Réalité édulcorée ou affirmation erronée? Dans son allocution télévisée destinée à expliquer qu'il ne serait pas candidat à sa réélection en 2017, François Hollande a dressé un bilan plus ou moins précis des mesures qu'il a prises à la tête du pays.

Si presque toute la classe politique s'est accordée pour dire que le chef de l'État avait fait preuve de lucidité en renonçant à se présenter, la longue liste de ses actions qu'il a égrené est loin de faire l'unanimité. L'une d'elle a pourtant été relativement peu commentée.

"J’ai également régulé la finance, oui la finance, et le système bancaire, a-t-il insisté. Parce que ce que j’avais trouvé en 2012 était source de tous les risques."

En entendant cette phrase, certains se sont demandés s'il avait réellement fait quelque chose en ce sens.

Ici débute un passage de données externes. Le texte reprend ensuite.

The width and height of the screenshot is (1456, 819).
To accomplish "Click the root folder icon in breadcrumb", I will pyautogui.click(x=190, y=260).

C'est surtout l'Europe qui a régulé la finance

En matière de régulation bancaire. François Hollande n'a été, en fait, à l'origine que d'une seule mesure: la loi de séparation et de régulation des activités bancaires du 26 juillet 2013. Un intitulé qui peut paraître assez "excessif", estime Gautier Bourdeaux, directeur du Master 2 "banque et finance" à l'université Paris 5 Descartes. "C'est une bonne loi, concède-t-il. Mais sa portée reste limitée".

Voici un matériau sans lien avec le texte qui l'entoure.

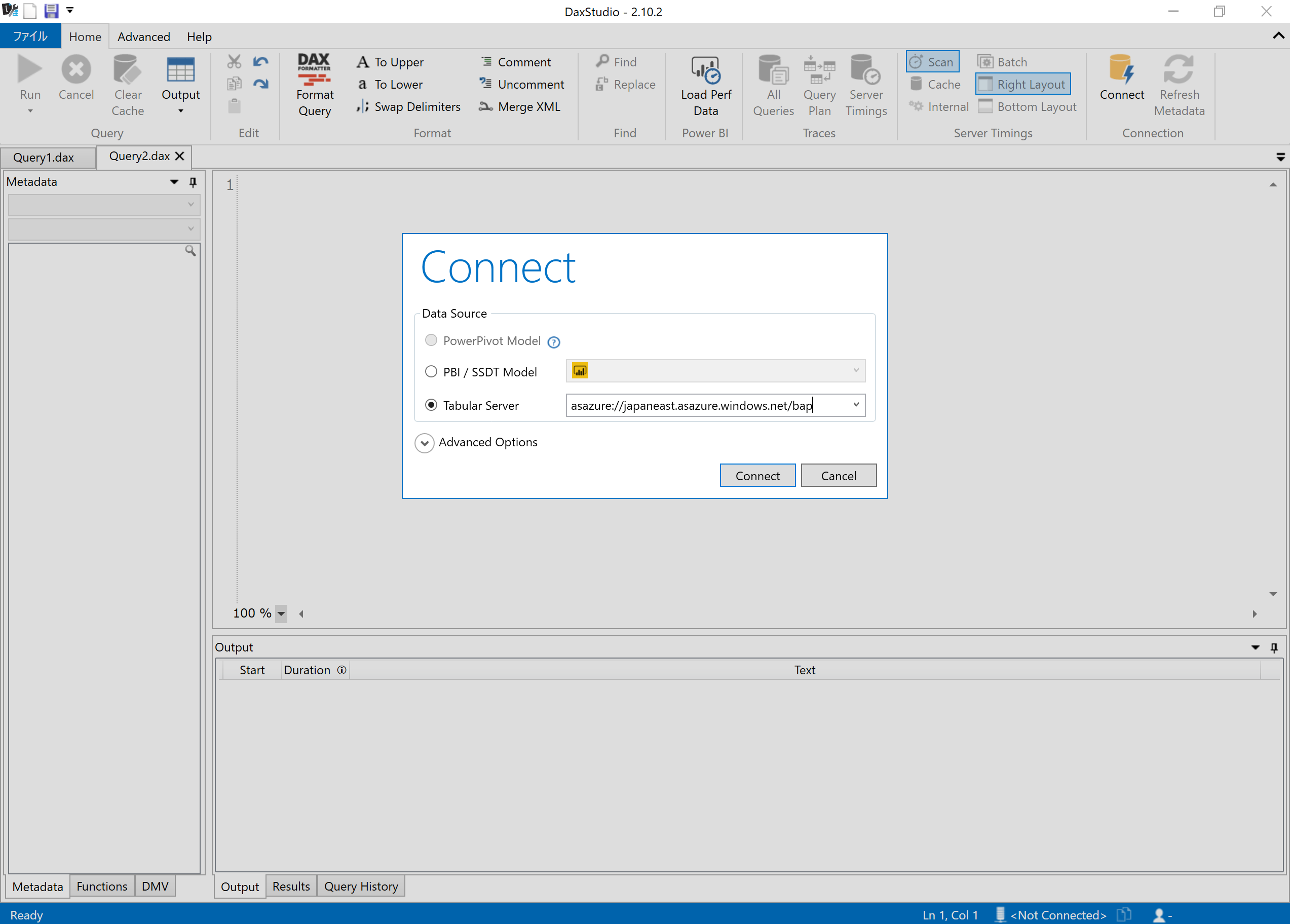The width and height of the screenshot is (1290, 924).
Task: Switch to the Advanced ribbon tab
Action: (x=143, y=36)
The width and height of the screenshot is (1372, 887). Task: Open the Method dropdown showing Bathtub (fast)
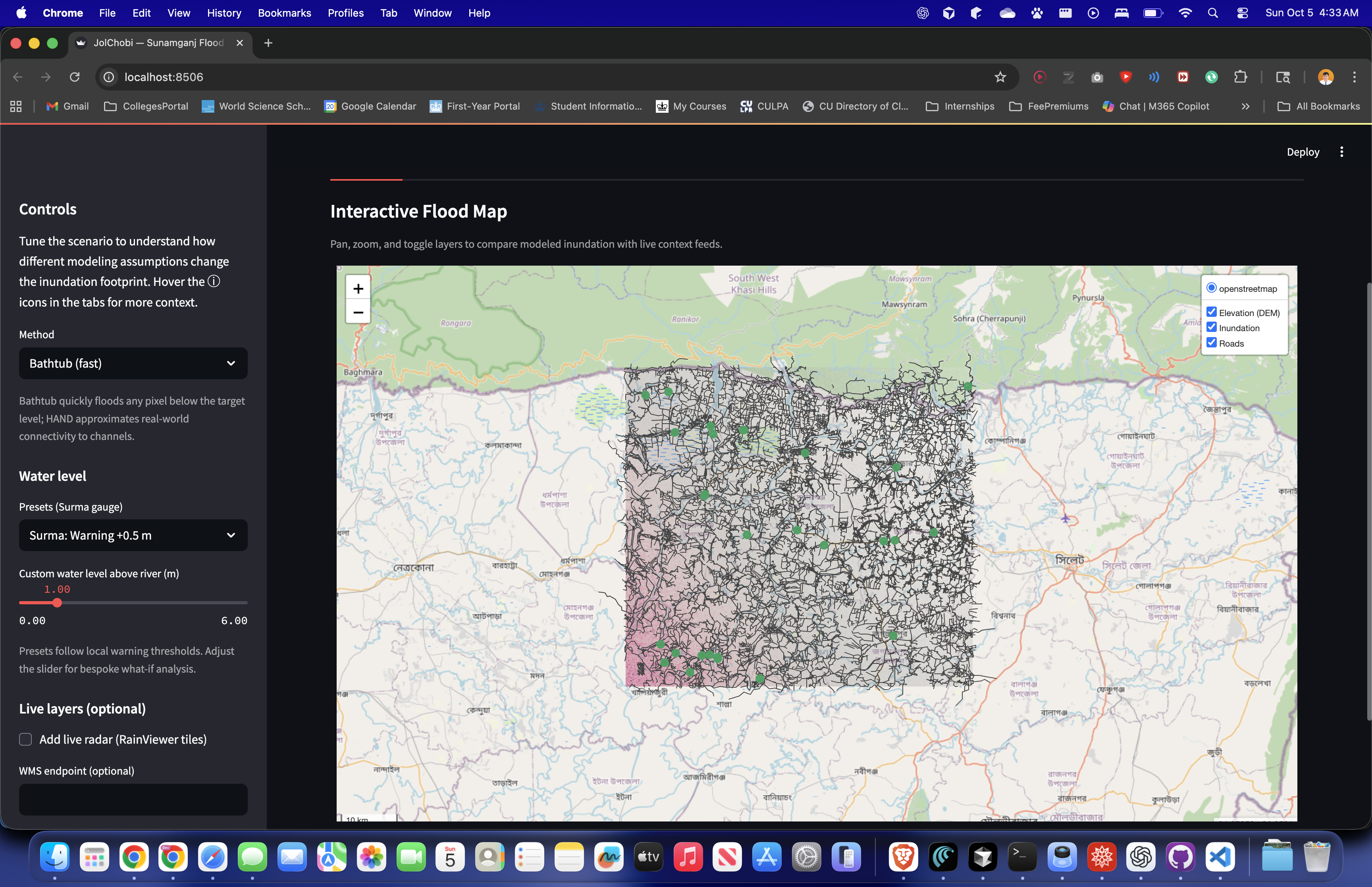(133, 363)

Même son de cloche chez Jérôme Lasserre, maître de conférences à l'université de Strasbourg et auteur de l'ouvrage Droit de la régulation bancaire. Ce nuance la critique en assurant qu'il y a eu certaines avancées grâce à cette loi, notamment sur la "protection des clients fragiles".

"En matière financière, cette loi n'a pas été exceptionnelle, elle a simplement étendu les pouvoirs des enquêteurs des marchés financiers. En matière bancaire, il y a eu de bonnes choses. Mais c'est beaucoup plus mesuré que ce à quoi on s'attendait (en 2012)".

Donc "rien de révolutionnaire", s'accordent à dire les deux universitaires. L'essentiel de l'arsenal de la régulation de la finance et des banques a effectivement été réalisé au niveau européen. Des mesures qui ont commencé à être appliquées par la Commission européenne dès la fin de la "crise des subprimes" à partir de ... 2011. 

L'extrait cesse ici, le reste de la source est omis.